• [Aufgabe]: Gib aus dem Text über den Zinserhöhungszyklus der US-Notenbank die Stelle wortgetreu wieder, beginnend mit „Im Kampf gegen“ und weiter bis einschließlich „Mann mit Treppen.“.

• [Textabschnitt]:
The Strategist

Ein Jahr danach

Im Kampf gegen die hohe Inflation startete die US-Notenbank vor einem Jahr einen aggressiven Zinserhöhungszyklus. Seither hat sich das Preiswachstum verlangsamt, die Teuerung verharrt aber deutlich über dem Notenbankziel.

Datum
Autor
Thomas Wille
Lesezeit
10 Minuten
Surreales Bild Mann mit Treppen.
© shutterstock

Im Mai 2022 musste die US-Notenbank (Fed) zum ersten Mal seit über 22 Jahren einen Zinsschritt von mehr als 25 Basispunkten vornehmen, da die US-Inflationsrate rasant gestiegen war. Es war der erste von vier Zinsschritten von jeweils 75 Basispunkten - ein Zinserhöhungstempo, das für die meisten Marktteilnehmer noch vor wenigen Jahren unvorstellbar war. Der Rest ist Geschichte. Die US-Notenbank musste den schnellsten und steilsten Zinserhöhungszyklus einleiten, um die Inflationsrate von fast 10% in den Griff zu bekommen. Ein Wert, den wir sofort mit der Volcker-Ära in Verbindung bringen. Wo stehen wir ein Jahr später?

Zinserhöhungszyklus der Zentralbanken

Vor einem Jahr standen die beiden grossen Notenbanken - das Fed und die Europäische Zentralbank (EZB) - erst am Anfang ihres Zinserhöhungszyklus. Die Unsicherheit über die Steilheit des Zinspfads und die Anzahl der Zinsschritte war gross. Ein Jahr später stellt sich die Situation ganz anders dar, denn die US-Notenbank dürfte sich dem Ende ihres Zinserhöhungszyklus genähert haben. Bei der EZB sind noch zwei bis drei Schritte zu erwarten, die aber von den Marktteilnehmern bereits antizipiert und eingepreist werden. Der Gegenwind dürfte damit der Vergangenheit angehören.

Inflationsdynamik

Vor einem Jahr brach die Inflation aus dem disinflationären Wohlfühlband steil nach oben aus und stieg auf beiden Seiten des Atlantiks auf über 8%. Ein Jahr später haben wir die Höchststände hinter uns gelassen (USA 9.1%, Eurozone 10.6%), sind aber noch weit von der Zielmarke der US-Notenbank und der EZB von 2% entfernt. Die grosse Unbekannte bleibt, wie schnell die Kernrate zu sinken beginnt und wie «sticky» sie ist. Im Moment ist für Investoren die Richtung (tiefer) wichtiger als das Niveau (die Höhe).

Wirtschaftswachstum

Vor einem Jahr waren die Konjunkturaussichten bereits auf Abschwung eingestellt, aber das Hauptszenario war eine sanfte Landung oder geringes Wachstum. Heute erwartet der Markt ein Nullwachstum oder sogar eine leichte Rezession in den USA. Sollte die US-Notenbank die Zinsen länger auf dem aktuellen Niveau belassen müssen, wäre das Enttäuschungspotenzial geringer.

• [Bereitgestellte Daten]:
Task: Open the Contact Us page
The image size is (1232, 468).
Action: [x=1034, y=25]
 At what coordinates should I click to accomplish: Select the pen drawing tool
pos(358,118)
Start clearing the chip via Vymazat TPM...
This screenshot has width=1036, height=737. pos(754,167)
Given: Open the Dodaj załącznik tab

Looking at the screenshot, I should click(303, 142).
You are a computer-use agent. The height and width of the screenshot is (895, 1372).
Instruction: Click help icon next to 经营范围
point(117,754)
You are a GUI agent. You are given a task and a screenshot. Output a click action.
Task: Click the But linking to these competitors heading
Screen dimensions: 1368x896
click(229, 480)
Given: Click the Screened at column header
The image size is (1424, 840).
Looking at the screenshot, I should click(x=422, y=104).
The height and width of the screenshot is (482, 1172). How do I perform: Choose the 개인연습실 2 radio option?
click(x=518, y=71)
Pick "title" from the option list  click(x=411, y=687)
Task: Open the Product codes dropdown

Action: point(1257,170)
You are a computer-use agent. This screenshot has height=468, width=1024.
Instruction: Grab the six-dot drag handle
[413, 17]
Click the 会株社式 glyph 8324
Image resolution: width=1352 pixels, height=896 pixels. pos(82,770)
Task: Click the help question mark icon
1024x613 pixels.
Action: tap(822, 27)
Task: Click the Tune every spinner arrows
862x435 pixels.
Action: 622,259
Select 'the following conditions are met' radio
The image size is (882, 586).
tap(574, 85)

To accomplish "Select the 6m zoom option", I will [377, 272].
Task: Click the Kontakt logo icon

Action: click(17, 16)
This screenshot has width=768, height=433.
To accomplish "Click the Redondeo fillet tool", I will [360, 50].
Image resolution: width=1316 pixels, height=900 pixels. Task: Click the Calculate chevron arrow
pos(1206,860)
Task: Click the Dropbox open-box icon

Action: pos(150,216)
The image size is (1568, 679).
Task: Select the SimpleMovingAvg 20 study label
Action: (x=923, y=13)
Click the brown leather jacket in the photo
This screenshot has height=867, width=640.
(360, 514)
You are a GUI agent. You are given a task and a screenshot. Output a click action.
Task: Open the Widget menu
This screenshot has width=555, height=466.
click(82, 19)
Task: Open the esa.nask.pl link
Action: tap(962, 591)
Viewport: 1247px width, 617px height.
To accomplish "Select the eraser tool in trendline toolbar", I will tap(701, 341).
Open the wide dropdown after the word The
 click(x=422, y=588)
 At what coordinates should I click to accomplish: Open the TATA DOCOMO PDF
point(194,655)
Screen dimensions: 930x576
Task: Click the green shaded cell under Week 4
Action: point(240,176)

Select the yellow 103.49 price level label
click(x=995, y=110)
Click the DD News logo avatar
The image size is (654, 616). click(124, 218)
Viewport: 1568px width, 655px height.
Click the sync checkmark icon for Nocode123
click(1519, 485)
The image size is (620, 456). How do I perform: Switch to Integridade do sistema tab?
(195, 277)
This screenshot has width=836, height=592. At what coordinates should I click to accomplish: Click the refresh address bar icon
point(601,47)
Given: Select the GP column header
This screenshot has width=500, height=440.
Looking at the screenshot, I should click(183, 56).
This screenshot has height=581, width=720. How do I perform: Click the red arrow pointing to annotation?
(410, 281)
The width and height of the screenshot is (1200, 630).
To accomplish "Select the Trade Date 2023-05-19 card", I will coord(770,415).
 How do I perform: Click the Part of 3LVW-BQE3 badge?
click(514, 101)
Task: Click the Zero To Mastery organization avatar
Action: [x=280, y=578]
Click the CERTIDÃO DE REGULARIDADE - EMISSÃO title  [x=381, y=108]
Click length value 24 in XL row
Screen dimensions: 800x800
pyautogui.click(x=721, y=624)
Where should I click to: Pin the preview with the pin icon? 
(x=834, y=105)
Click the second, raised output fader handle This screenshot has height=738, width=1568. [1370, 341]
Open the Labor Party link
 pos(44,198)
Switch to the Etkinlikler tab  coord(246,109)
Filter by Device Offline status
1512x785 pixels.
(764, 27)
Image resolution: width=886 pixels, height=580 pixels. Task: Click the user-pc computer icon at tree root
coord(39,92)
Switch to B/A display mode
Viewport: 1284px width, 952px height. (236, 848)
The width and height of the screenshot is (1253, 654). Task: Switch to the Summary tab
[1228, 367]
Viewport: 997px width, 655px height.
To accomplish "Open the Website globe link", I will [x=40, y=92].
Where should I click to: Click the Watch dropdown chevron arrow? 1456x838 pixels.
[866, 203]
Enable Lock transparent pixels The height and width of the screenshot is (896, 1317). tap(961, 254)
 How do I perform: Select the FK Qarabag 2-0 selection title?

• [Lösung]:
Im Kampf gegen die hohe Inflation startete die US-Notenbank vor einem Jahr einen aggressiven Zinserhöhungszyklus. Seither hat sich das Preiswachstum verlangsamt, die Teuerung verharrt aber deutlich über dem Notenbankziel.

Datum
Autor
Thomas Wille
Lesezeit
10 Minuten
Surreales Bild Mann mit Treppen.